Someone else who wasn't breathing.

She opened her mouth to scream.

"Don't, darling."

Sean.

"We're… I'm… "

"It was the only way to save your life."

"I remember now." She began shivering all over, and Sean's arms surrounded her. He kissed her on the forehead, then on the mouth. She could feel his touch as she'd never felt anyone's touch before. She could feel the texture of his skin, hear the minute sound of the cloth moving over his body. The smell of him was a sharp arousal. When his mouth fell on hers, she was ready.

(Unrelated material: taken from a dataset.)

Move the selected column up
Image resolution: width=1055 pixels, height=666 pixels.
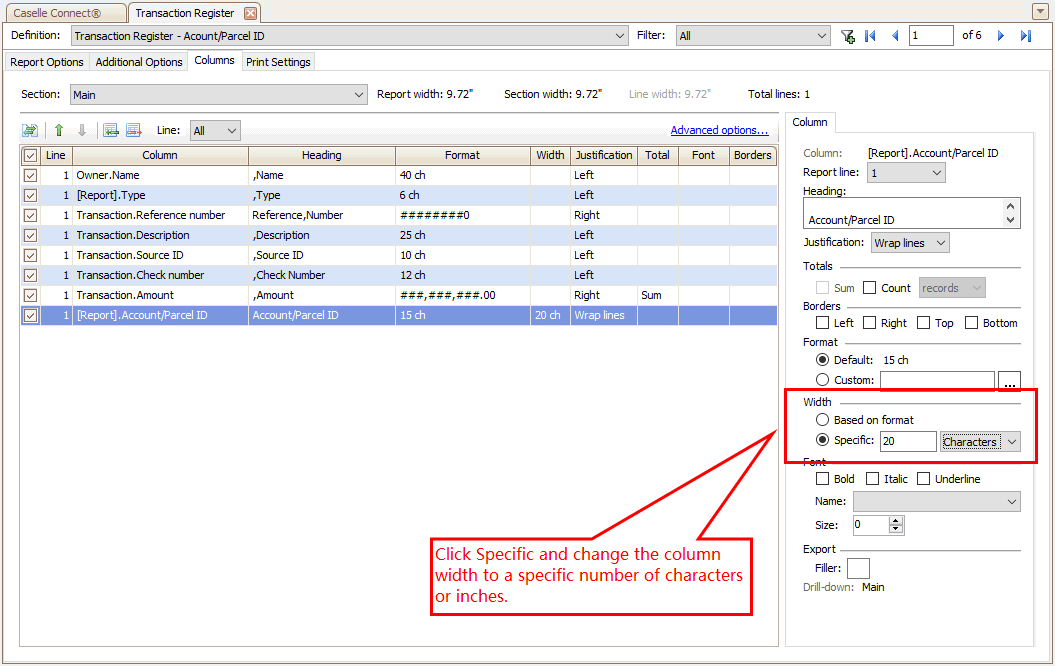(x=60, y=130)
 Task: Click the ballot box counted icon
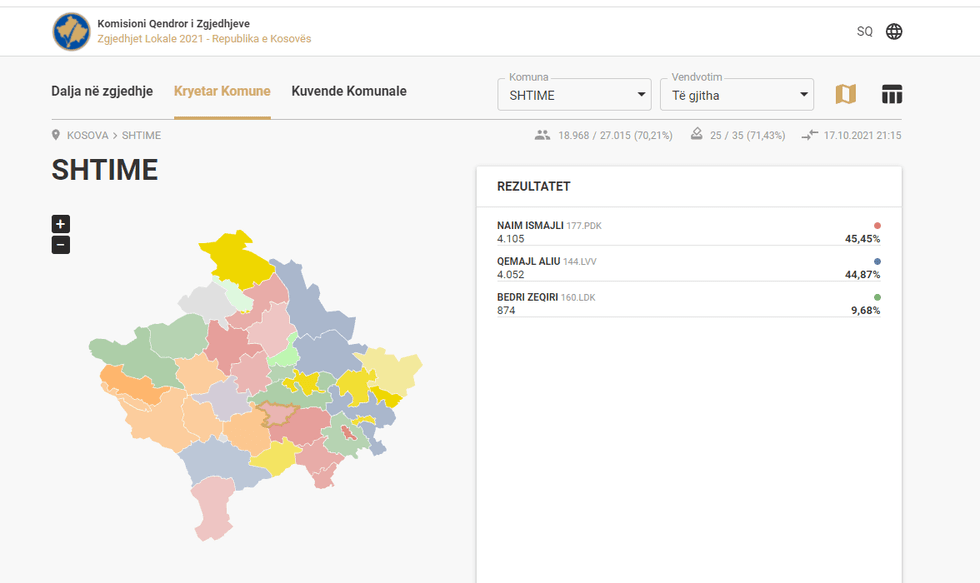point(697,135)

"Turn on your side, angel," Sean said raggedly, and she maneuvered to face him. Together, they worked down her panty hose, and then he was in her, and she made a noise of sheer pleasure. Nothing had ever felt so good. He was rougher with her, and she knew it was because she was as he was, now, and his strength would not hurt her. Her climax was shattering in its intensity.

When it was over, she felt curiously exhausted. She was, she discovered, very hungry.

She said, "When can we get out?"

"They'll come lift the lid soon," he said. "I could do it myself, but I'm afraid I'd push it off too hard and break it. We don't want anyone to know we were here."

In a few minutes, she heard the scrape of the heavy lid being moved to one side, and a dim light showed her Rick and Phil standing above them, holding the heavy stone lid at each end.

Other hands reached down, and Julie and Thompson helped them out of the sarcophagus.

"How is it?" Julie asked shyly, when she and Rue were alone in the women's bathroom. The men were cleaning up all traces of their occupancy of the sarcophagus, and Rue had decided she just had to wash her face and rinse out her mouth. She might as well have spared the effort, she decided, evaluating her image in the mirror—delighted she could see herself, despite the old myth. Her clothes were torn, bloody and crumpled. At least Julie had kindly loaned her a brush.

"Being this way?"

Julie nodded. "Is it really that different?"

"Oh, yes," Rue said. In fact, it was a little hard to concentrate, with Julie's heart beating so near her. This was going to take some coping; she needed a bottle of True-Blood, and she needed it badly.

"The police want to talk to you," Julie said. "A detective named Wallingford."

"Lead me to him," Rue said. "But I'd better have a drink first,"

It wasn't often a murder victim got to accuse her attacker in person. Rue's arrival at the police station in her bloodstained dress was a sensation. Despite his broken arm, Carver Hutton IV was paraded in the next room in a lineup, with stand-ins bandaged to match him, and she enjoyed picking him from the group.

Then Sean did the same.

Then Mustafa.

Then Abilene.

Three vampires and a human sex performer were not the kind of witnesses the police relished, but several museum patrons had seen the attack clearly, among them Rue's old dance partner, John Jaslow.

"There'll be a trial, of course," Detective Wallingford told her. He was a dour man in his forties, who looked as though he'd never laughed. "But with his past history with you, and his fingerprints on the knife, and all the eyewitness testimony, we shouldn't have too much trouble getting a conviction. We're not in his daddy's backyard this time."

"I had to die to get justice," she said. There was a moment of silence in the room.

Julie said. "We'll go over to my place so you two can shower, and then we can go dancing. It's a new life, Rue!"

She took Sean's hand. "Layla," she said gently. "My name is Layla."